---- FRAGMENTO DEL TEXTO
¿Quién no habría querido vivir en el Madrid de Javier Marías?
Yo creo que el éxito de Javier Marías a partir de los noventa, al menos en España, se debió en parte a que sus libros pertrecharon con una ética y una estética a una joven burguesía urbana e ilustrada que medraba y cogía confianza. Y que encontró en sus elegantes novelas lo que necesitaba: un espejo igualmente joven y favorecedor. Sus personajes vestían bien, discurrían mejor, tenían trabajos (y les pasaban cosas) interesantes, que a ratos rozaban lo excitantemente sórdido o peligroso. Hablaban idiomas, viajaban a sus anchas por las capitales europeas y por la de un país que se había sacudido la caspa y ya no era la eterna España Negra.
--------
---- FILAS DE DATOS
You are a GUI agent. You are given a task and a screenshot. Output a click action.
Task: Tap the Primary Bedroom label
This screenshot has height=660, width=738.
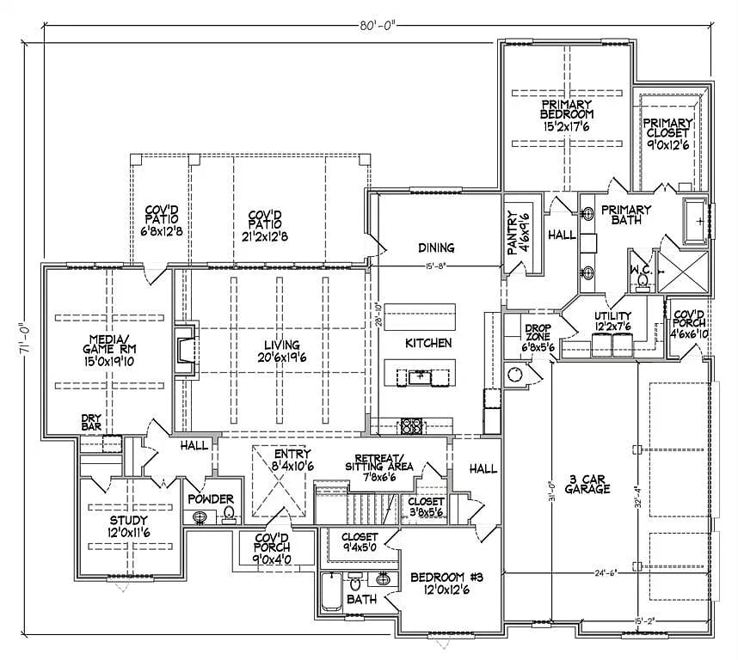click(x=566, y=115)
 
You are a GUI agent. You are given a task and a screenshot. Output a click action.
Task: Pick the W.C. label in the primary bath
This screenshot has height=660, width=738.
click(x=643, y=270)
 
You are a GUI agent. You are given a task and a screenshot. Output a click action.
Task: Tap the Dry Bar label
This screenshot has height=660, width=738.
click(x=92, y=423)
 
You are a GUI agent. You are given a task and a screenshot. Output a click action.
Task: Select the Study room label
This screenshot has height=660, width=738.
click(x=128, y=526)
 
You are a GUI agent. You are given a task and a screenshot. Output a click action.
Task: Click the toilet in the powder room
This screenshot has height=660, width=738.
click(x=229, y=514)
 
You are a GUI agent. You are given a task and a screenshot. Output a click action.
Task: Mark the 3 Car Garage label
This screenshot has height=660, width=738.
click(x=588, y=484)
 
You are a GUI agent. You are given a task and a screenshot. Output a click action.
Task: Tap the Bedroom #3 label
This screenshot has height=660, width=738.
click(x=446, y=583)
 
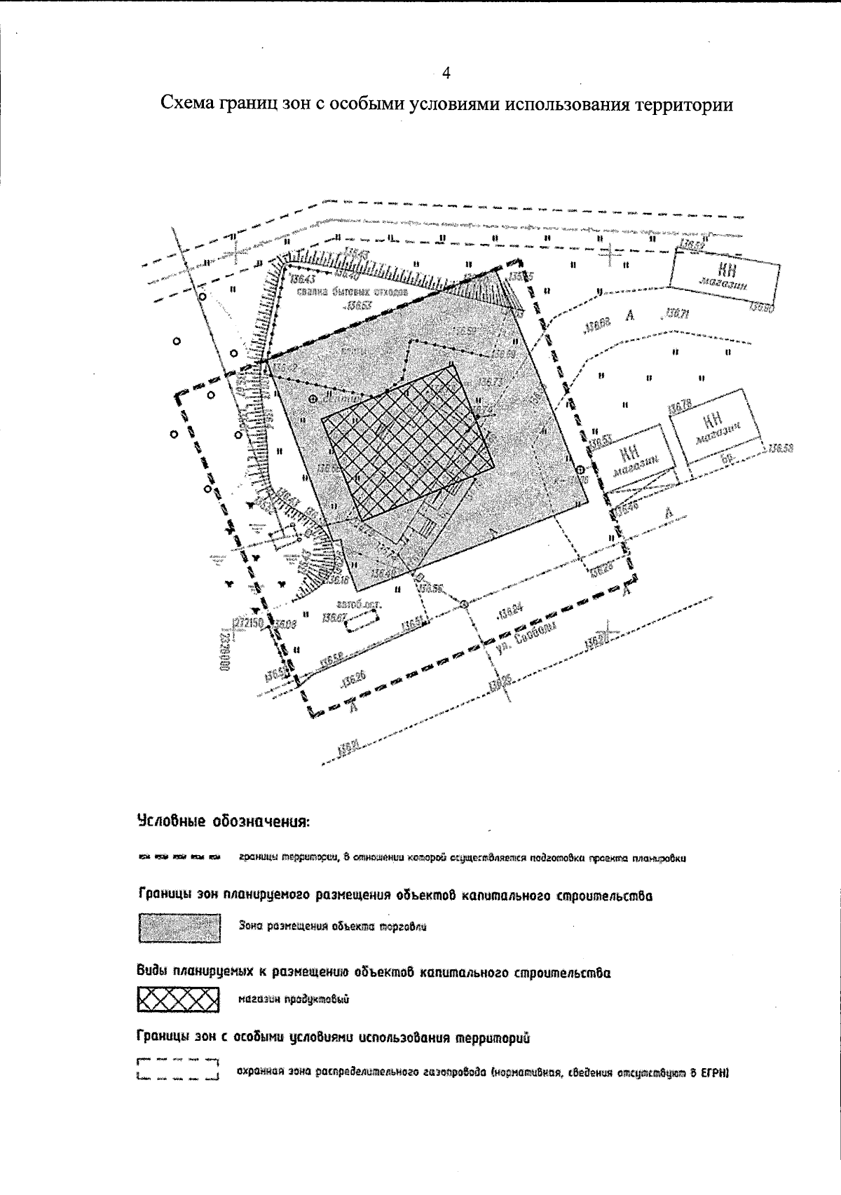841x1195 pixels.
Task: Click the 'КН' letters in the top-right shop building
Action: click(727, 270)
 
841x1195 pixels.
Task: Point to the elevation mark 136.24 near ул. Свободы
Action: click(510, 613)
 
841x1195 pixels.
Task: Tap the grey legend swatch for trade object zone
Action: click(179, 928)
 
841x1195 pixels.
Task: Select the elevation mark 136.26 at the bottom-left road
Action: click(354, 678)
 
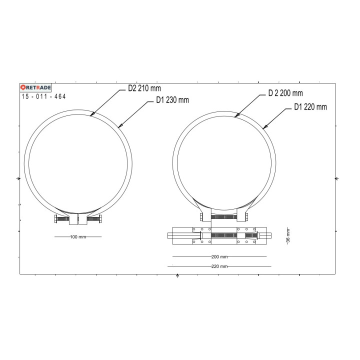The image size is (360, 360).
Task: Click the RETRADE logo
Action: point(36,88)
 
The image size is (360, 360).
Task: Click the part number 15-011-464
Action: point(44,96)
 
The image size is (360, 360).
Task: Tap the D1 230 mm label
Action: point(172,100)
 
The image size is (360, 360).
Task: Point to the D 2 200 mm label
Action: point(286,93)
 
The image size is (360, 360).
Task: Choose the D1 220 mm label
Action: point(310,106)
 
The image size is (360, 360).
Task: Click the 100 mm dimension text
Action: point(78,236)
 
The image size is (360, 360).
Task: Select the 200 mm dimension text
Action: point(220,256)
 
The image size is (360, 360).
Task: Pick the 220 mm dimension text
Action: point(220,266)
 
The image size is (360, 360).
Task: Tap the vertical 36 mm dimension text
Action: point(288,234)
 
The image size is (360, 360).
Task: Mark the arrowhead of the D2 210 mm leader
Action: point(91,116)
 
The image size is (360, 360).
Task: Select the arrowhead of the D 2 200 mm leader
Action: point(236,116)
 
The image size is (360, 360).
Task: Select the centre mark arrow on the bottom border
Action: point(178,276)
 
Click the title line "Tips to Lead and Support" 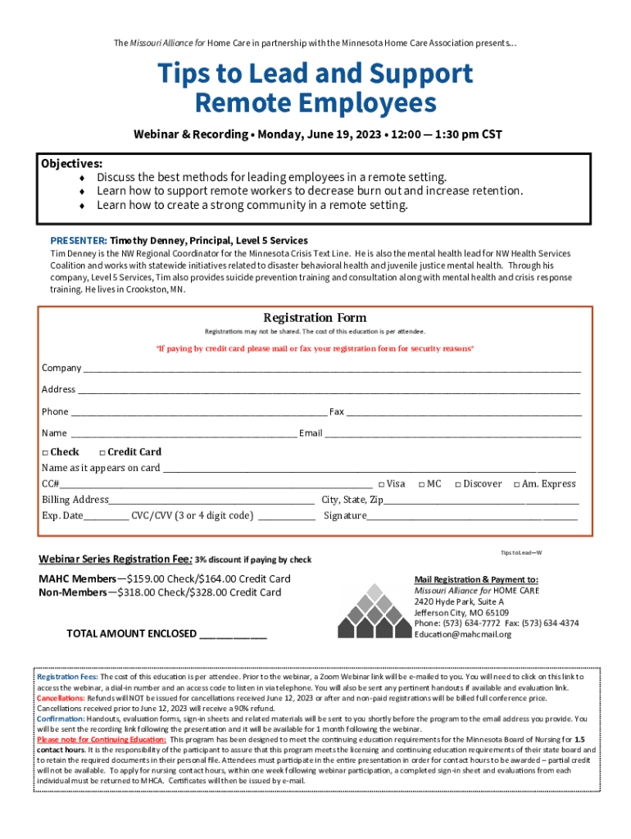tap(315, 74)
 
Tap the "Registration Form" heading tap(315, 318)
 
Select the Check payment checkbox tap(45, 452)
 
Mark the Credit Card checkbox tap(102, 452)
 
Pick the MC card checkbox tap(421, 484)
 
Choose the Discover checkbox tap(458, 484)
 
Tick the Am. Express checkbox tap(516, 484)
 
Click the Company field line tap(332, 370)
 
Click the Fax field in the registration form tap(463, 413)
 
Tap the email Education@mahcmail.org tap(462, 634)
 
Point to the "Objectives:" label tap(71, 164)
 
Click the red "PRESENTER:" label tap(79, 242)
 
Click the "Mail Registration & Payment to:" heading tap(475, 579)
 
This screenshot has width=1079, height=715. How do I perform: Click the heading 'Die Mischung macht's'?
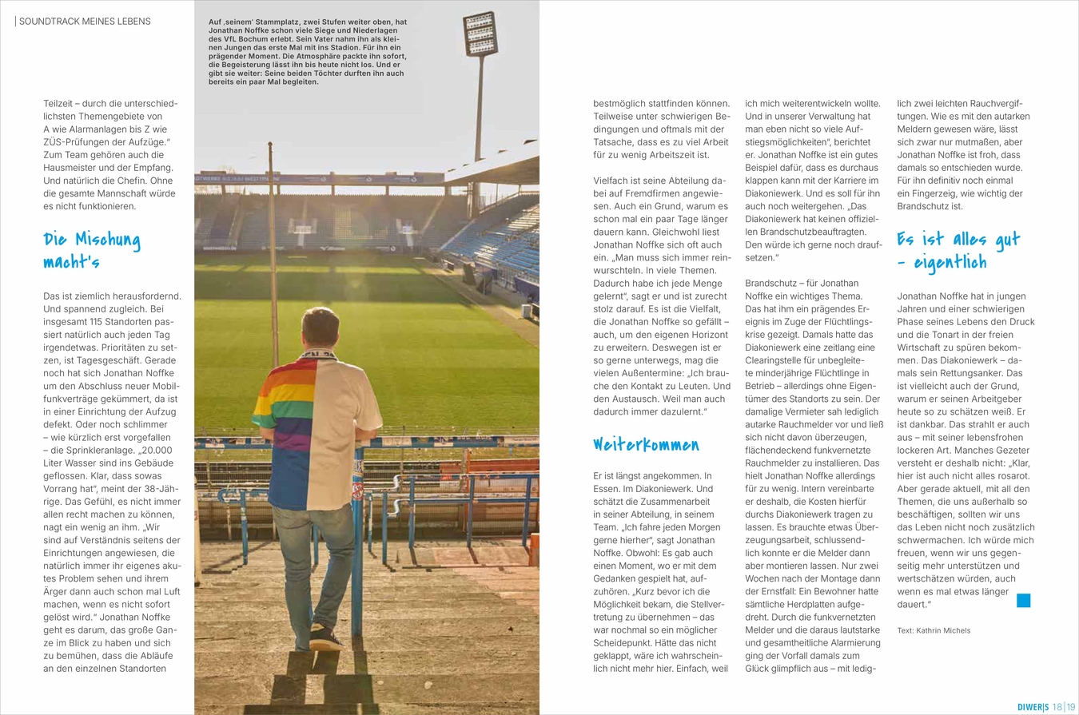[x=91, y=250]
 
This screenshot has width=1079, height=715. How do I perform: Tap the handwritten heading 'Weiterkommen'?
[x=646, y=444]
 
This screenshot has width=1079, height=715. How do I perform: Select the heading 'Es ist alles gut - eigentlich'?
[x=958, y=250]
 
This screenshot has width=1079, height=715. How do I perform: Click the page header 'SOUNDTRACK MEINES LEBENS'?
[x=84, y=21]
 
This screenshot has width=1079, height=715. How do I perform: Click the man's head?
[x=321, y=327]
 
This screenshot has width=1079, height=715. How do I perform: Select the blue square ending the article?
[x=1023, y=601]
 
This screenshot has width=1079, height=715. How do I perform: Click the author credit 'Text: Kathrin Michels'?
[x=934, y=630]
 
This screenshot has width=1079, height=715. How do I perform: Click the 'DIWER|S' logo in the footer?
[x=1033, y=706]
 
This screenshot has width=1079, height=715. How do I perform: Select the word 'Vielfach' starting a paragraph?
[x=612, y=181]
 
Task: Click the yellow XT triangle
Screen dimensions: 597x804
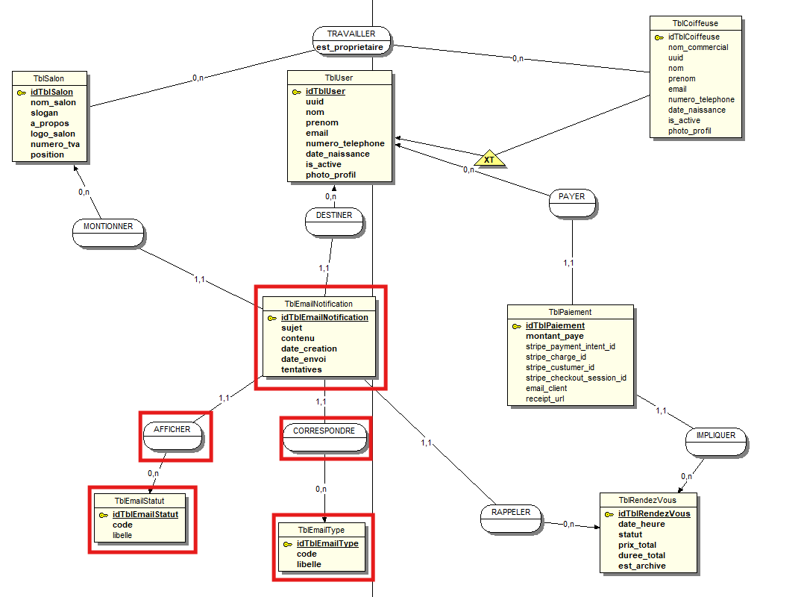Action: click(x=489, y=159)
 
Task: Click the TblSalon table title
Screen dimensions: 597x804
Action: click(x=49, y=78)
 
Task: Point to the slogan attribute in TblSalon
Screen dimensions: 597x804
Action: click(x=44, y=113)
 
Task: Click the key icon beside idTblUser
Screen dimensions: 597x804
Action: click(x=296, y=92)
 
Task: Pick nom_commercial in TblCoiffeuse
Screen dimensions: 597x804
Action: click(x=697, y=47)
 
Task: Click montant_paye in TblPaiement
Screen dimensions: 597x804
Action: click(x=554, y=336)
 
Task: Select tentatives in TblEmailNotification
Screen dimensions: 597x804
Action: click(x=301, y=369)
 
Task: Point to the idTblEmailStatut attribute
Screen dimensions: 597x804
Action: click(x=145, y=514)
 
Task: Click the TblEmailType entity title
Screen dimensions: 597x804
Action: click(x=321, y=530)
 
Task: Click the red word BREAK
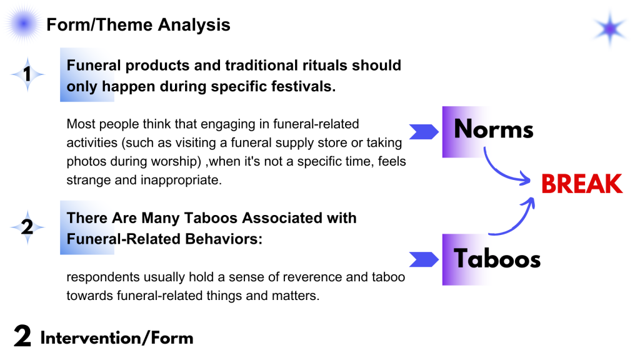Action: tap(582, 184)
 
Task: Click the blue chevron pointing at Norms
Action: tap(424, 132)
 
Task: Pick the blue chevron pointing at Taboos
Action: tap(424, 259)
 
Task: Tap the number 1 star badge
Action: tap(28, 74)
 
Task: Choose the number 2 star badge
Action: tap(28, 227)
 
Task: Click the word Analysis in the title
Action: tap(194, 25)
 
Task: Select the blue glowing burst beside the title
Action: tap(23, 24)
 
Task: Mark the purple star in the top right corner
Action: tap(610, 29)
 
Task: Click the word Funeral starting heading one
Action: tap(94, 65)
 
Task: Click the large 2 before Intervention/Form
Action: tap(22, 336)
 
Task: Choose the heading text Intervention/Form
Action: tap(117, 338)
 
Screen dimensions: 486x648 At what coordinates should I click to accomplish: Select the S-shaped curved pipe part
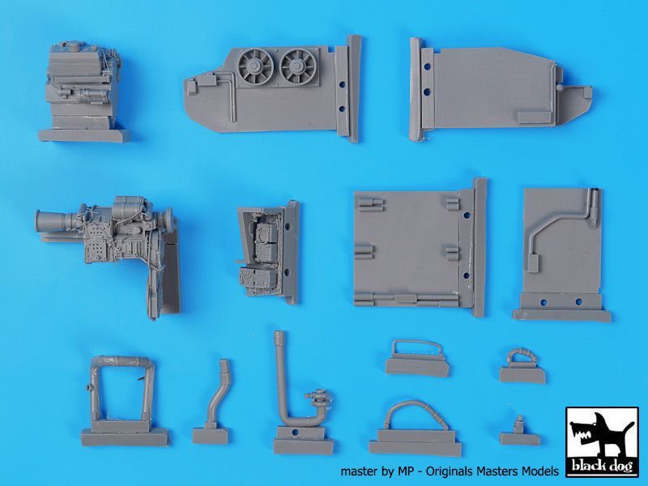click(214, 398)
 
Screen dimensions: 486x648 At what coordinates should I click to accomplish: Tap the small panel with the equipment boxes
click(266, 250)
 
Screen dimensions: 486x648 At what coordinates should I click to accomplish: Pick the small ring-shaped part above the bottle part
--------
* **ENUNCIADO 1**
Responda, a partir del fragmento sobre Javier Marías, estas preguntas:
(a) ¿Desde qué década sitúa el autor el éxito de Javier Marías?
(b) ¿Qué encontró la joven burguesía en sus novelas?
(c) ¿Por dónde viajaban a sus anchas los personajes?
* **ENUNCIADO 2**
Indique si cada afirmación concuerda con el fragmento sobre Javier Marías y cite las palabras que lo deciden:
(a) Los personajes de Marías vestían mal.
(b) Los personajes hablaban idiomas.
(c) Los trabajos de los personajes carecían de interés.

* **RESPUESTA COMPLETA 1**
(a) A partir de los noventa.
(b) Un espejo igualmente joven y favorecedor.
(c) Por las capitales europeas y por la de un país que se había sacudido la caspa y ya no era la eterna España Negra.

* **RESPUESTA COMPLETA 2**
(a) No: "Sus personajes vestían bien, discurrían mejor".
(b) Sí: "Hablaban idiomas".
(c) No: "tenían trabajos (y les pasaban cosas) interesantes".